In order to make the analysis more adequate, we calculated the precision and recall of two methods and compared the average precision. In detection object method, we calculated intersection-over-union (IOU \(\in (0,1)\)), which is the overlap ratio between the bounding box generated by the model and the ground truth. The best result is that the bounding box and ground truth overlap completely, i.e. the IOU is equal to 1. Then, we set a threshold \(\tau \), and specify that the corresponding bounding boxes are correctly detected when IOU is greater than or equal to thereshold \(\tau \). In this way, we finally calculated the precision and recall.

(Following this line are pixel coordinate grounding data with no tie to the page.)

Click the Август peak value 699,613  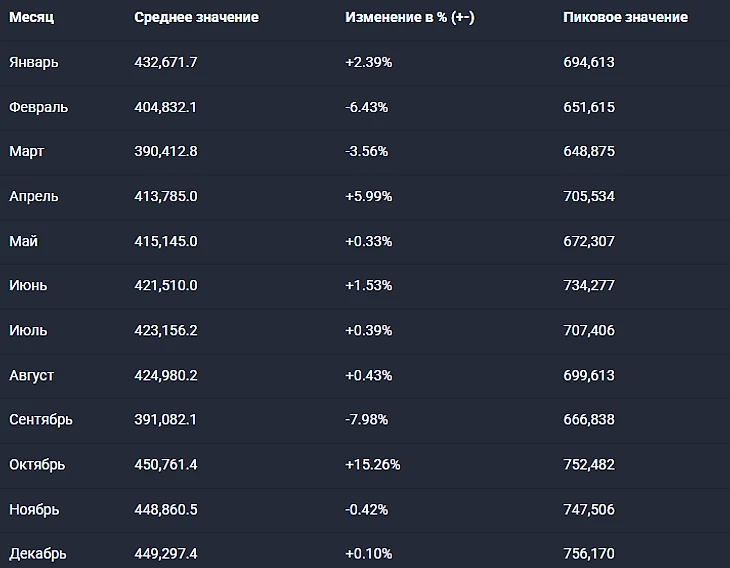click(589, 375)
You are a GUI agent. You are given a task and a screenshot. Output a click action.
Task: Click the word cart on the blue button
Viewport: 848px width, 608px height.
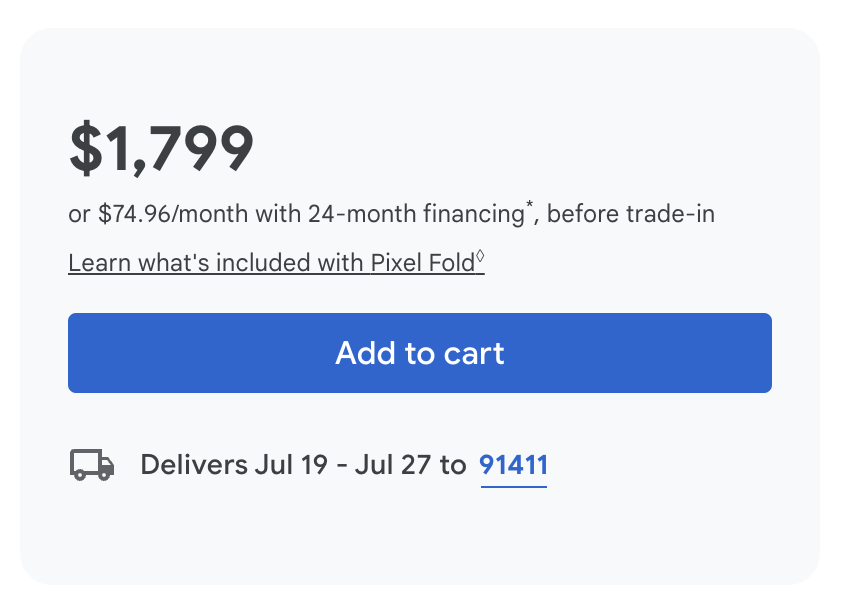coord(469,353)
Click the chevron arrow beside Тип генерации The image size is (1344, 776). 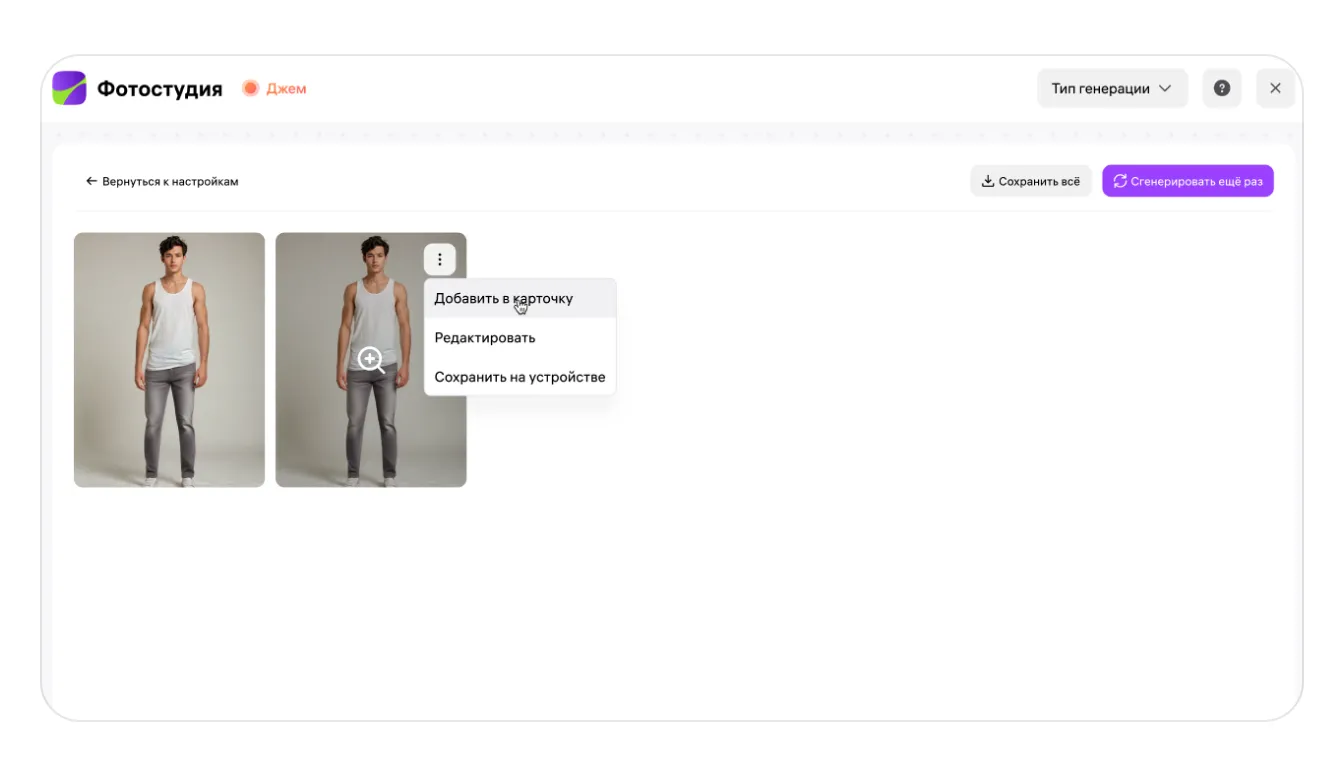tap(1165, 88)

However, since we can hardly obtain the bounding boxes informations from the saliency map, we can not calculate IOU between saliency map and corresponding ground-truth directly in our approach. So we adopt the following strategy to evaluate our approach. We converted the predicted saliency map to a binary map at first. Then we extracted connected regions from binary map. The extraction of connected regions in binary map is an important process in image processing, which can be applied in many fields. We used 8-connected region algorithm to mark each pixel. The algorithm can calculate the numbers of connected regions during one-time image scanning, and can calculate the numbers of pixels in each connected region. Finally, according the numbers of pixels, we calculated the numbers of true positive pixels (TP), true negative pixels (TN), false positive pixels (FP), and false negative pixels (FN) in each connected region. Figure 6 shows the binary map and connected regions. In this way, we finally calculated the precision and recall by follow formula:

$$\begin{aligned} precision=\frac{TP}{TP+FP} \end{aligned}$$
(11)
$$\begin{aligned} recall=\frac{TP}{TP+FN} \end{aligned}$$
(12)

It should be noted that when the saliency map is binarized, the threshold is selected from 0 to 255. When we select each threshold, we calculate a set of corresponding precision and recall for all binary map. Then we averaged the precision and recall values for all image pairs in this threshold. In this way, 256 pairs of precision and recall values will be obtained. Using recall as the abscissa and precision as the ordinate, we plot the precision-recall (PR) curve. The PR curves of two methods is in Fig. 7. Besides, we calculated average precision (AP) of two methods. By calculation, The AP of our approach is 0.8068, while the value of the object detection is 0.8013. The AP of two methods are fairly close, among which our method has a small advantage.

4.5 Limitation

In the actual traffic scenes, due to the illumination changes between different viewpoints, vehicle images may be captured under different illumination, which will result in specular reflection at some viewpoints. Figure 8 demonstrates some inaccurate results affected by high light.

Fig. 8.
figure 8

Some inaccurate results. (a) There are illumination changes between viewpoints, which result in specular reflection at a specific viewpoint, so that the prediction of saliency map is inaccurate, but the label prediction is correct. (b) Specular reflection led to both the saliency map prediction and label prediction are incorrect.

5 Conclusion

We present a novel method to discriminate similar vehicle images. Our method use a convolutional neural network (CNN) to extract two vehicle images features. We first verify two vehicle whole images. We use logistic regression to measure holistic difference of features. Then we concatenate the features of two images, from which we predict a saliency map using a deconvolutional network. The saliency map shows the fine-grained differences between two vehicle images. Our network design enables end-to-end training. We validate our algorithm on a vehicle image dataset. Experimental results show that our approach is fast, effective while using very cheap annotation. For similar vehicle images, we can perform fast and efficient verification. Most importantly, we can provide evidences for the verification. In order to make the experiments more comprehensive, we have added two comparison methods and conducted comparative experiments, and experimental results show our approach achieves better performance than other methods. Furthermore, we can extend our framework into wider verification applications.